11 February 2026, 05:21

Duisburgs dunkles Erbe: Zwangssterilisationen im NS-Regime unter der Lupe

Ein Buchumschlag mit Adolf Hitler, umgeben von Leuten mit Mützen, betitelt "Deutsches Kolonial-Feitung" und datiert 11/1940.

Duisburgs dunkles Erbe: Zwangssterilisationen im NS-Regime unter der Lupe

Öffentlicher Vortrag zu Zwangssterilisationen in Duisburg während der NS-Zeit am Donnerstag, 19. Februar

Am Donnerstag, dem 19. Februar, findet in Duisburg ein öffentlicher Vortrag über Zwangssterilisationen in der Stadt während der NS-Diktatur statt. Dr. Bernd Kern von der Universität Duisburg-Essen wird die Veranstaltung leiten und dabei insbesondere die Rolle der Stadt bei der Umsetzung des 1933 erlassenen "Gesetzes zur Verhütung erbkranken Nachwuchses" beleuchten.
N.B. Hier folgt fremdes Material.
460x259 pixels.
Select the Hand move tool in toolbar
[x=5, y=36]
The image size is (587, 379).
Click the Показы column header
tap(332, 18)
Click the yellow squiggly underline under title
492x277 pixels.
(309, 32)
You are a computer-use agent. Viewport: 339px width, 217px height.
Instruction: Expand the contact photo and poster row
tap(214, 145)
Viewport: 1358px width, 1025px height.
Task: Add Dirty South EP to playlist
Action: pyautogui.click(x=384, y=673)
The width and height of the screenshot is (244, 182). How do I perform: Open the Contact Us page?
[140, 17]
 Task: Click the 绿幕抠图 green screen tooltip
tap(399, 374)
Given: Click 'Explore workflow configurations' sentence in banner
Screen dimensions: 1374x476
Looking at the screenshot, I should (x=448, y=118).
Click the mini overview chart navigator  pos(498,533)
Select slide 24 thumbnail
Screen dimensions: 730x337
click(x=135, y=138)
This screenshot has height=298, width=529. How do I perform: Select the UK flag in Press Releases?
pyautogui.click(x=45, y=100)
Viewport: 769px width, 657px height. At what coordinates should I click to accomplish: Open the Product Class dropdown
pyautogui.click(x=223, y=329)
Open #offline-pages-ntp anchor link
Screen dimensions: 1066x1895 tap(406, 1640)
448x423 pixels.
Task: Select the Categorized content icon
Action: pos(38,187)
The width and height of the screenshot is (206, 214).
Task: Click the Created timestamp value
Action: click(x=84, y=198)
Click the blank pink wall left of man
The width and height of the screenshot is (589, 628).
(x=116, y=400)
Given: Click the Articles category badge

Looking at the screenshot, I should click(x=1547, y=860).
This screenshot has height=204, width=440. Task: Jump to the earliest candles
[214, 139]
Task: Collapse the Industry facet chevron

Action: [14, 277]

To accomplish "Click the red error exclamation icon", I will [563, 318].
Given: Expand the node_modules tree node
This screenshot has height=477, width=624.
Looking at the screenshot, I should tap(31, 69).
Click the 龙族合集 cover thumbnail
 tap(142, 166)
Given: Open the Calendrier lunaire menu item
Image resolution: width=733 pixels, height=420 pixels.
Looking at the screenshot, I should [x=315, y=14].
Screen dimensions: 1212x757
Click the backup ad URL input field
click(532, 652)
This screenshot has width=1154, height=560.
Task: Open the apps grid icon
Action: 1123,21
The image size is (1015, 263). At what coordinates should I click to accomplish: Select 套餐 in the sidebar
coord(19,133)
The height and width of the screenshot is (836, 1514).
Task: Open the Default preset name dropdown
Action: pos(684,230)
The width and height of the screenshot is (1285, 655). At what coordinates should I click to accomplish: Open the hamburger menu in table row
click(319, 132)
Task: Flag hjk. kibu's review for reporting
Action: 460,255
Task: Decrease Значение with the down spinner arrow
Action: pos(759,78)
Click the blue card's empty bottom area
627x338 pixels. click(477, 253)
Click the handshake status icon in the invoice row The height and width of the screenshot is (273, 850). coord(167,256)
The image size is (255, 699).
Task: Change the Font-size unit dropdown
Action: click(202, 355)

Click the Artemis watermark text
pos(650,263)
Beginn ist um 18:15 Uhr, der Eintritt ist frei und ohne Anmeldung möglich.

Im Mittelpunkt des Abends steht das am 14. Juli 1933 eingeführte und bis 1949 angewendete "Gesetz zur Verhütung erbkranken Nachwuchses". Kern wird analysieren, wie politische, soziale und wirtschaftliche Faktoren dessen Umsetzung in Duisburg prägten. Zudem wird er die rechtlichen und administrativen Strukturen hinter dieser Politik aufzeigen.

Anhand ausgewählter Fallbeispiele wird eine statistische und kritische Auseinandersetzung mit den Zwangssterilisationsmaßnahmen erfolgen. Zwar liegen für Duisburg keine genauen Zahlen in den überlieferten Akten vor, doch werden allgemeine Muster und die lokale Durchsetzungspraxis thematisiert.

Die Veranstaltung findet in der DenkStätte, der Gedenkstätte im Stadtarchiv am Karmelplatz 5 im Duisburger Innenhafen, statt. Die Teilnehmerzahl ist auf 60 Personen begrenzt; der Zutritt erfolgt nach dem Prinzip "first come, first served".

Der Vortrag bietet einen detaillierten Einblick in ein dunkles Kapitel der Duisburger Geschichte unter der NS-Herrschaft. Durch die Verknüpfung von rechtshistorischer Analyse, Fallstudien und historischem Kontext soll das Ausmaß der städtischen Beteiligung an den Zwangssterilisationsprogrammen aufgearbeitet werden. Der Besuch der Veranstaltung ist kostenlos, eine Voranmeldung ist nicht erforderlich.